PROBLEM REQUIREMENTS
Nothing should appear in the answer except the line containing "Skateboard Shoes (80, 1866)" and the lines following it through the end of the listing, each given exactly.

*** Opening RECORDS SHOWN ***

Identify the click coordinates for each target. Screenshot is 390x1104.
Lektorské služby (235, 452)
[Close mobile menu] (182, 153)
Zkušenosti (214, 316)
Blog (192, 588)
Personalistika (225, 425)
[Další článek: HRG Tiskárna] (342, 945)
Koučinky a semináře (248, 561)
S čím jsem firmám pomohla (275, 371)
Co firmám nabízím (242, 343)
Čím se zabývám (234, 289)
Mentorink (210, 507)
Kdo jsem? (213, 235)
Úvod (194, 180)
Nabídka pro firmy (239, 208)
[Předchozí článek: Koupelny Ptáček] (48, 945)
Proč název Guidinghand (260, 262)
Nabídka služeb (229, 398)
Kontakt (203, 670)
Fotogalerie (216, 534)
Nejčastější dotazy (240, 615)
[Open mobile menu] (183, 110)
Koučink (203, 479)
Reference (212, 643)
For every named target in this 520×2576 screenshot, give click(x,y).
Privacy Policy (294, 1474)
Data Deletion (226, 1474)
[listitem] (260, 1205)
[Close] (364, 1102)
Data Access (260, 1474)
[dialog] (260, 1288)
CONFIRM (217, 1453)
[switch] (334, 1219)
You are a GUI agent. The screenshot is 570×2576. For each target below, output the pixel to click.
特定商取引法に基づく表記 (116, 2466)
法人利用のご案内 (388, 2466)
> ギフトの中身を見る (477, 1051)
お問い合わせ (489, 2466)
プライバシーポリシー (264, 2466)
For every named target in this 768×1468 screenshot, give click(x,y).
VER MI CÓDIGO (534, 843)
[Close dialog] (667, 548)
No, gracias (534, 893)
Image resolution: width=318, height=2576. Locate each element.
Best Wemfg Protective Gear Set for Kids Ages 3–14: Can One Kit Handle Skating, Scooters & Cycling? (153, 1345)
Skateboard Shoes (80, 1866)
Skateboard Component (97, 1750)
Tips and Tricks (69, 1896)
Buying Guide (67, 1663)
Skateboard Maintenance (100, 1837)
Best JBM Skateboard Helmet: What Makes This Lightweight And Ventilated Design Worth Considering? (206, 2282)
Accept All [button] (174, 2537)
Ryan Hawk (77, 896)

*** Closing RECORDS SHOWN ***

RESPONSE BELOW
Skateboard Shoes (80, 1866)
Skateboard Component (97, 1750)
Tips and Tricks (69, 1896)
Buying Guide (67, 1663)
Skateboard Maintenance (100, 1837)
Best JBM Skateboard Helmet: What Makes This Lightweight And Ventilated Design Worth Considering? (206, 2282)
Accept All [button] (174, 2537)
Ryan Hawk (77, 896)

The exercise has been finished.